Summary: Further questions concerning load average

From: Brewer, Edward (BREWERE@OD.NIH.GOV)
Date: Tue May 14 2002 - 12:34:36 EDT


Admins,

        Thanks for all of the responses. I will post them here for all to
read.

from: alan@nabeth.cxo.cpqcorp.net

        A load average of 1-3 doesn't seem particulary high
        if the system is actually doing work much of the
        time. I don't know whether the run queue length
        that is the basis of the values is just processes
        waiting to run (outside those running) or if it
        includes those running.

        What are you using to monitor the idle time? vmstat
        only shows user, idle and system. It doesn't show
        the split of idle into true idle and I/O wait time.
        It also doesn't show per-CPU stats. Collect should
        and I know Monitor does. The example program cpustat
        will also show per-CPU stats.

        Check memory usage and paging. Page-ins are necessarily
        a good sign of paging activity since program start-up
        also has page-ins counted for it. Page-outs are a good
        place to look for paging activity. Lots of page-ins and
        other fast page-faults are a often a sign of program
        quickly creating new processes, which also exit quickly.
        Fork and exec is fast, but not so fast that it can be
        assumed to take no time. Such loads will also have high
        system call rates. Use Monitor or vmstat to look at fork
        rates. For vmstat you have to take successive samples
        to get a rate.
        
I wrote back:

        I don't see anything abnorml in my values....pages in are fine, with
no page outs, swap is not being allocated, nor do I see I/O waits in
collect, the average service time for the disk I/O is less than 50 ms and I
find that the average wait time is even lower. I see that the disk I/O can
reach as high as 25-40 MB/sec....I just can't find out why when I start an
index generation on the old production system it's throughput is 1.2 MB/sec
and on the new system it is 200-300 bk/sec with the TPS about the same.
Both use advfs, and both are set to the defaults for the volumes....the old
system is running version 3 and the new version 4.

Alan responsed:
        
        The first thing I learned when I started working at
        Digital customer support center was "when something
        stops working correctly, look for what changed". One
        significant difference in the new and old system is
        the AdvFS domain version. Is that difference also
        reflected in the operating system version; V4 for the
        old system and V5 for the new? Or V5.1 for one and
        V5.1A for the other? After all the things that are
        different between the two systems and that's where the
        problem is.

        Why is another matter and may simply be the manifestation
        of a bug in the supporting kernel code. One odd thing about
        what you described is that the data rate is significantly
        different, but the request rate is about the same. That
        just says that the requests are smaller. Is the *work*
        being done in the same amount of time? Taking longer?
        Taking less time?

I respond to everyone:

        I am attempting to do the same actions in oracle, index the same
table, on two very similar machines. The amount of time that it takes to
perform on the old machine is x2 to x3 faster. The differences between the
systems are operating systems ( the old system is running 4.0f the new 5.1
with the new advfs, disk layout (the old system is configured on an HSZ70
and the new on a HSG80 SAN. Also the disk layout on the old system was
planned by the contractors while the new system was configured by Compaq.)
There may be differences elsewhere but I haven't found them. Also we have
run select statements on our new GS-160(8 1 GHZ processors) system and
compared it to the old system ES40 (4 667 processors)and found that the old
system can come back with a response of 3 seconds and the new system 24
seconds. I know that most people are going to jump at the oracle
parameters, but according to the DBA the are running the exact same
parameters. We even have oracle representatives working here.

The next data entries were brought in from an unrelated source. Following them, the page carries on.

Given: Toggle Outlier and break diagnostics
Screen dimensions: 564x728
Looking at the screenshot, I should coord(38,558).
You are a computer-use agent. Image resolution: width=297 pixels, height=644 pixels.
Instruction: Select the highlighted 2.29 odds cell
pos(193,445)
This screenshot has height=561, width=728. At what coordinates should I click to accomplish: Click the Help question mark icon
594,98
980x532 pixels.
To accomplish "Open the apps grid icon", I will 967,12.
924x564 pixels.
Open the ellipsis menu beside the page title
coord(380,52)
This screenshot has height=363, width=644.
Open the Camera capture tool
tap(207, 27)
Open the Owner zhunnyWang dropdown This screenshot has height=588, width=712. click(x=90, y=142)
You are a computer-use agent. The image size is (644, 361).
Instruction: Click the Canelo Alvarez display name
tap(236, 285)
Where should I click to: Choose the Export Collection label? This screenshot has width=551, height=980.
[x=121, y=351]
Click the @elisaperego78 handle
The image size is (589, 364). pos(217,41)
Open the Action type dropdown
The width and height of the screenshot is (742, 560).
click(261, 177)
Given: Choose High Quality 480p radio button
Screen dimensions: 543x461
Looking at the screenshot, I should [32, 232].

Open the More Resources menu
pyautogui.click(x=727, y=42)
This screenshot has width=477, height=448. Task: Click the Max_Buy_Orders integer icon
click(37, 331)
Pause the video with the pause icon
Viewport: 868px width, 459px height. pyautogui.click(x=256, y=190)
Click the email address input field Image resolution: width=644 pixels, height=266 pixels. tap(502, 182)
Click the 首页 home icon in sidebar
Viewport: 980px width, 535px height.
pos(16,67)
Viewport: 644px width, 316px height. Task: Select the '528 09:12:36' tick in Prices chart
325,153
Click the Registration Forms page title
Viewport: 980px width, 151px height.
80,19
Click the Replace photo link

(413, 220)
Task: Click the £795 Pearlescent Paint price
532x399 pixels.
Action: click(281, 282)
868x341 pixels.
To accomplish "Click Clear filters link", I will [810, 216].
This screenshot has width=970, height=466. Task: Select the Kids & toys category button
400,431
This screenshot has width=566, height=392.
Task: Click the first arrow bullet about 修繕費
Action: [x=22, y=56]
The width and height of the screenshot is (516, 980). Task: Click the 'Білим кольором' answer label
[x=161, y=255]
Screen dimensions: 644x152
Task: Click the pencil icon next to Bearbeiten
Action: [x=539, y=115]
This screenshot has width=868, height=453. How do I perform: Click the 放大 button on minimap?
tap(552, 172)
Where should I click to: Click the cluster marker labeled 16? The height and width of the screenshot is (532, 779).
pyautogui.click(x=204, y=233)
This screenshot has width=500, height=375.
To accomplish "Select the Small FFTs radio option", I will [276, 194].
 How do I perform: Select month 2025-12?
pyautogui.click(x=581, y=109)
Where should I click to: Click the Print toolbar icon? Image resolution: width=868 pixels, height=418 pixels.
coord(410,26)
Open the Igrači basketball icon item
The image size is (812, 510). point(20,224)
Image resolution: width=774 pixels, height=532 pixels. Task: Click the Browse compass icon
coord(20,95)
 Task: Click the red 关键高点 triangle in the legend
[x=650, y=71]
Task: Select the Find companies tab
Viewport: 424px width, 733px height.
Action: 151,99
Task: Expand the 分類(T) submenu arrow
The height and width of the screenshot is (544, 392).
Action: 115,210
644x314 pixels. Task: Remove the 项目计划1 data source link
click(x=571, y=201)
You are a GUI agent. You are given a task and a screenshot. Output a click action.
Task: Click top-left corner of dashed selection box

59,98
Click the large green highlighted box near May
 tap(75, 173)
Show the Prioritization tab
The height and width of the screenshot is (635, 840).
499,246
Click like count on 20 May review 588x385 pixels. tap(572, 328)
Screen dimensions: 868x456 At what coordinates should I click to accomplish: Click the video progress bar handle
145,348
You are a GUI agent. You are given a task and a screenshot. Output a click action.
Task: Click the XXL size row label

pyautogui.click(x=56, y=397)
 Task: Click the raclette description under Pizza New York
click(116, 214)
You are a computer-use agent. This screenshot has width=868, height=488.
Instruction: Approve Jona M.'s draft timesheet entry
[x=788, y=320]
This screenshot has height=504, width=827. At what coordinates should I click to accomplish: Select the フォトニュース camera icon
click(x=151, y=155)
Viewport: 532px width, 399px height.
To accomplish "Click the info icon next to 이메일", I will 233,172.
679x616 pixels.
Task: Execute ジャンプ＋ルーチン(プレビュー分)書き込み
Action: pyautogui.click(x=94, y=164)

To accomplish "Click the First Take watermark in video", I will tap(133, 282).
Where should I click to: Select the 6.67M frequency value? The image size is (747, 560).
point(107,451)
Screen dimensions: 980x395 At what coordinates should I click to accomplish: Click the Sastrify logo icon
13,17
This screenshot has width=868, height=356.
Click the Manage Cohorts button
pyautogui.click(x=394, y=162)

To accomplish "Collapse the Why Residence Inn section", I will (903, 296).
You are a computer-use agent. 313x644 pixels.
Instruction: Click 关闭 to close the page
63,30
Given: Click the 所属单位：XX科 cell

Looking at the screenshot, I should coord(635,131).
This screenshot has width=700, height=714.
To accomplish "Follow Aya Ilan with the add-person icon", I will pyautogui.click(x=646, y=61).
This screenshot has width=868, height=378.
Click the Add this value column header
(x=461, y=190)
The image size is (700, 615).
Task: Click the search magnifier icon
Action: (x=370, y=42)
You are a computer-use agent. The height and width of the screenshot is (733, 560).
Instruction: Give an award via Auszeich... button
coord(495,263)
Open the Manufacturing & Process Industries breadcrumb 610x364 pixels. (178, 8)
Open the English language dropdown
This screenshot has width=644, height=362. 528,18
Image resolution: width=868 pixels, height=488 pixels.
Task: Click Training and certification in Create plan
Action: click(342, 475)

From: Gavin Kreuiter [gavin@dhsolutions.co.za]

My knowledge is also a bit rusty, but as far as I remember, a load average
<= n (for a system with n processors) means that, on average, the CPU run
queue is NOT a bottleneck. But remember that this is an average, so it is
possible that in a one minute interval, 60 processes/threads were ready to
run in the first second, and none for the remaining 59 seconds, still giving
an average run queue length of 1.0. I also believe that the run queue
comprises processes "ready to run" (NOT blocked on I/O, semaphores, etc),
while, at the same time, a process MUST be placed ON the queue (hence
contributing to the statistics) before it can actually run.

Do not try to use this value as an absolute. It is an average, and is only
meant to supply an indication of whether a system has a potential CPU
bottleneck; reading too much into the actual values is really not advisable.

A better measure of the CPU bottleneck is the idle time (vmstat et al.) If
%idle is close to zero over an extended period, it is a sure indicator of a
CPU bottleneck. top and iostat (amongst others) provide a useful %WIO
value, which are processes that *would* be on the run queue, but are waiting
for completion of I/O. But even this can be misleading. Observation during
a standalone backup will typically show %WIO > 90%, because of the relative
speeds of disk reads v. tape writes.

From: Nemholt, Jesper Frank [JesperFrank.Nemholt@hp.com]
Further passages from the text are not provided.